§ **What you should do**:
Please rewrite the data from the line containing "Given: Open the Firefox hamburger menu" through the line containing "pyautogui.click(x=133, y=232)", both ends included, as a Markdown table with the columns Row and Content, one nonblank line per row. Leave the pictures out of the table.

§ **Entries provided**:
===============
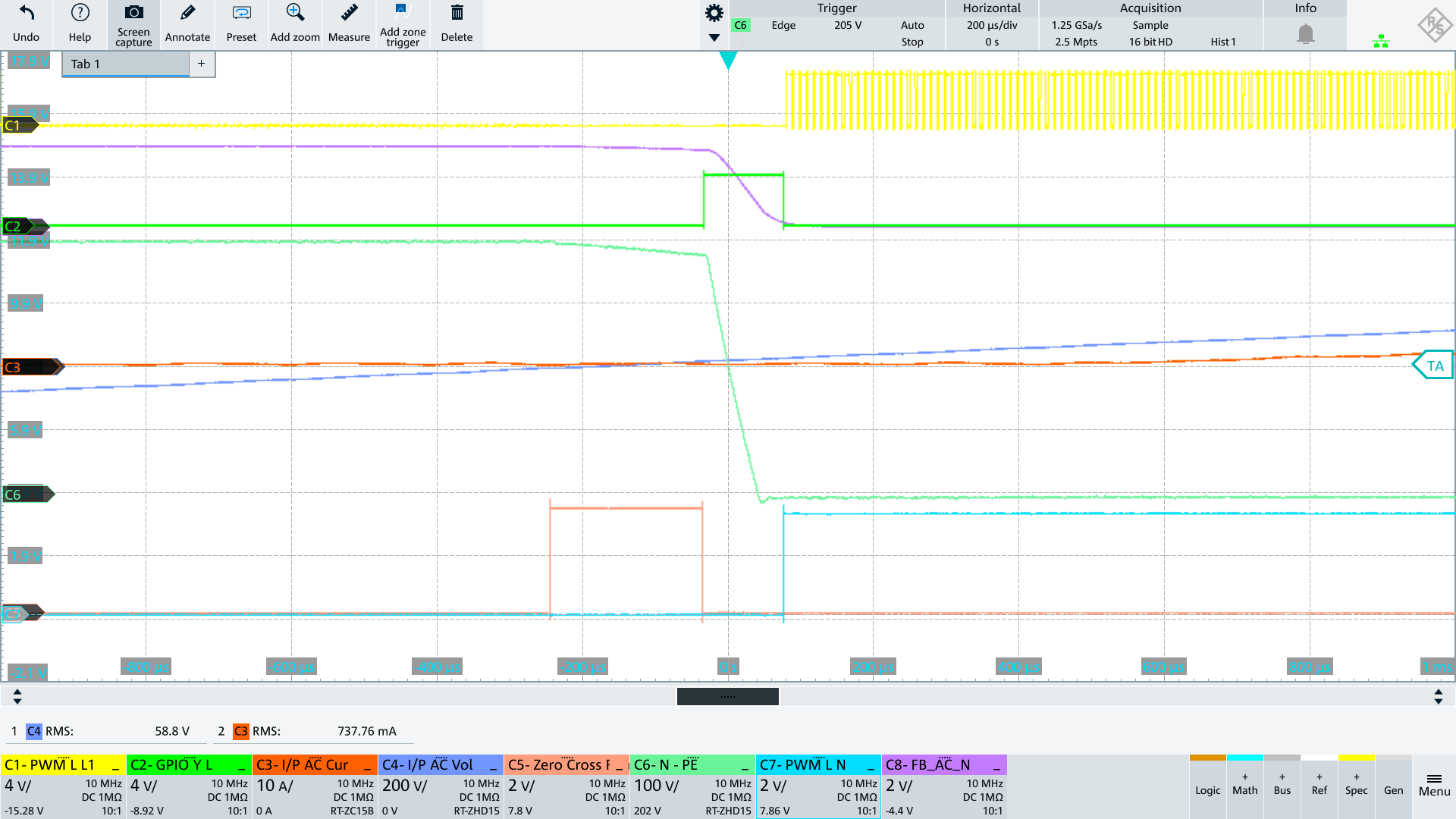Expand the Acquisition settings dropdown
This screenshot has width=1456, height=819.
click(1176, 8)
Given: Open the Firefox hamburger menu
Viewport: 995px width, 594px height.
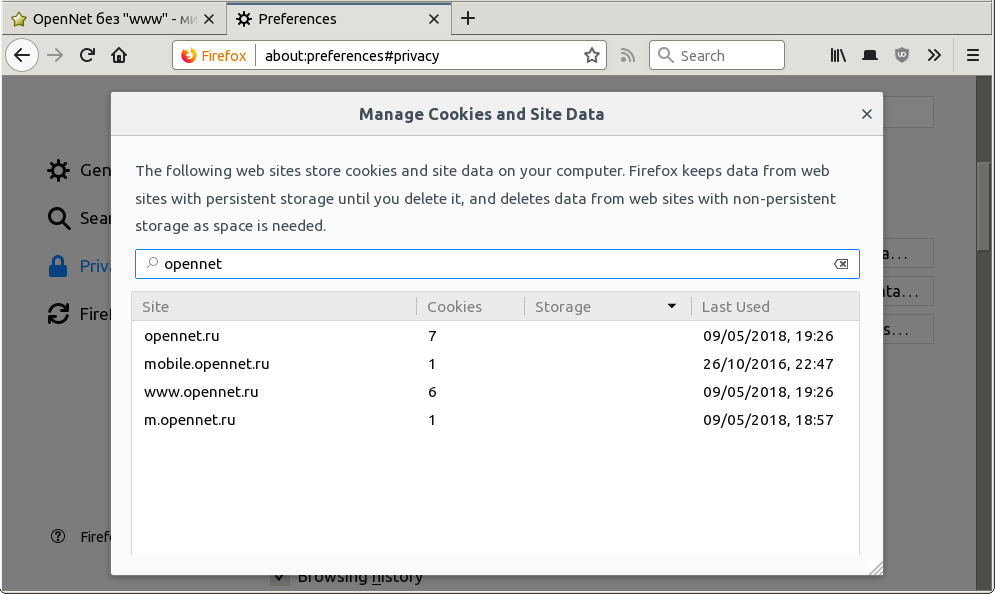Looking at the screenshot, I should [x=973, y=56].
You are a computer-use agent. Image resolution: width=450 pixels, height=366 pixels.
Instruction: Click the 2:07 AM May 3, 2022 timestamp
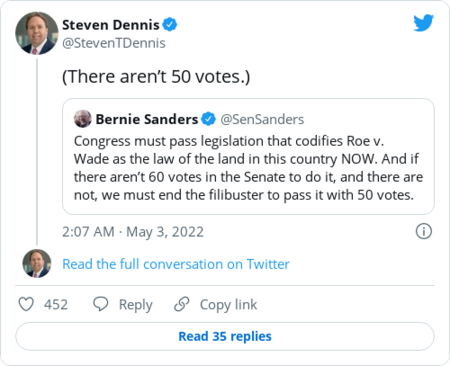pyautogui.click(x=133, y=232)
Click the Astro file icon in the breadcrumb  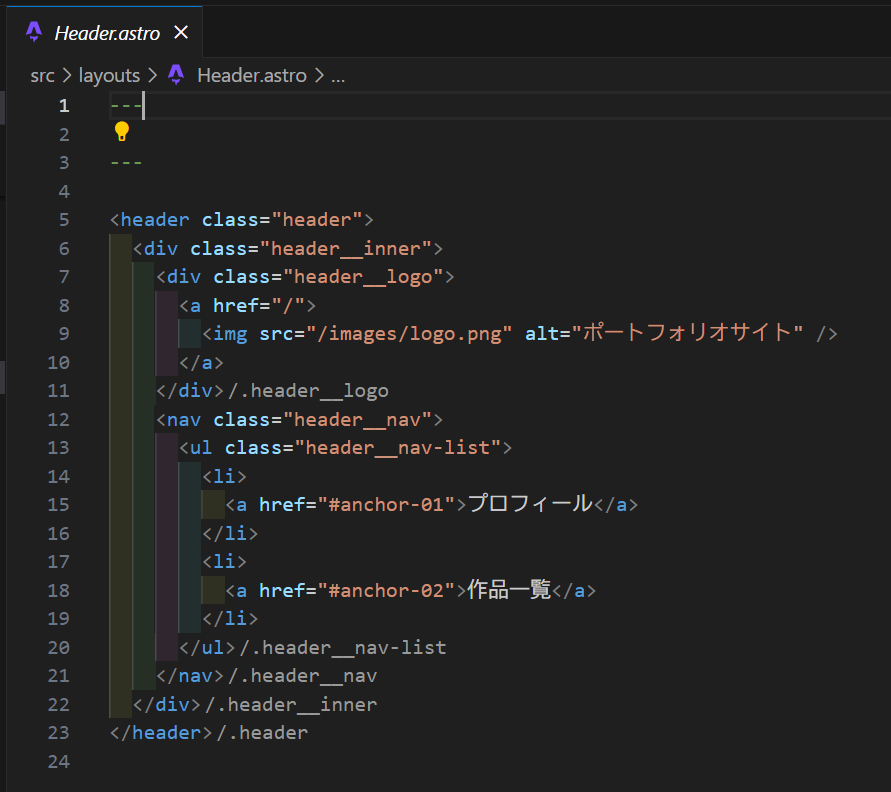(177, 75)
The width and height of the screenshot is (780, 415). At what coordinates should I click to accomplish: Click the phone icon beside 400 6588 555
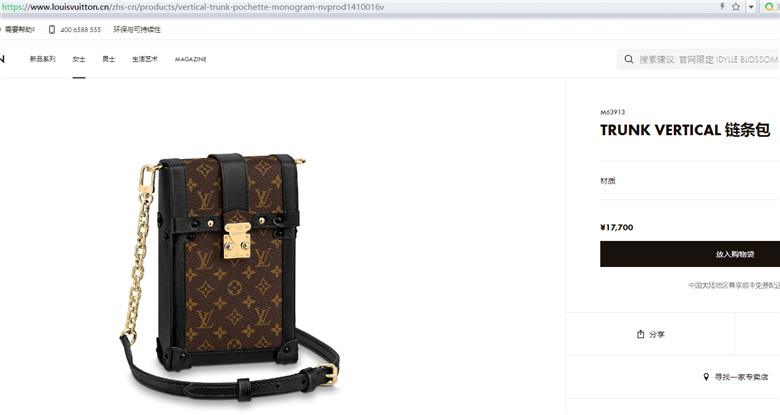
===============
§ **Exercise response**:
| Row | Content |
|---|---|
| 1 | Given: Open the Firefox hamburger menu |
| 2 | Viewport: 995px width, 594px height. |
| 3 | Looking at the screenshot, I should [x=973, y=56]. |
| 4 | You are a computer-use agent. Image resolution: width=450 pixels, height=366 pixels. |
| 5 | Instruction: Click the 2:07 AM May 3, 2022 timestamp |
| 6 | pyautogui.click(x=133, y=232) |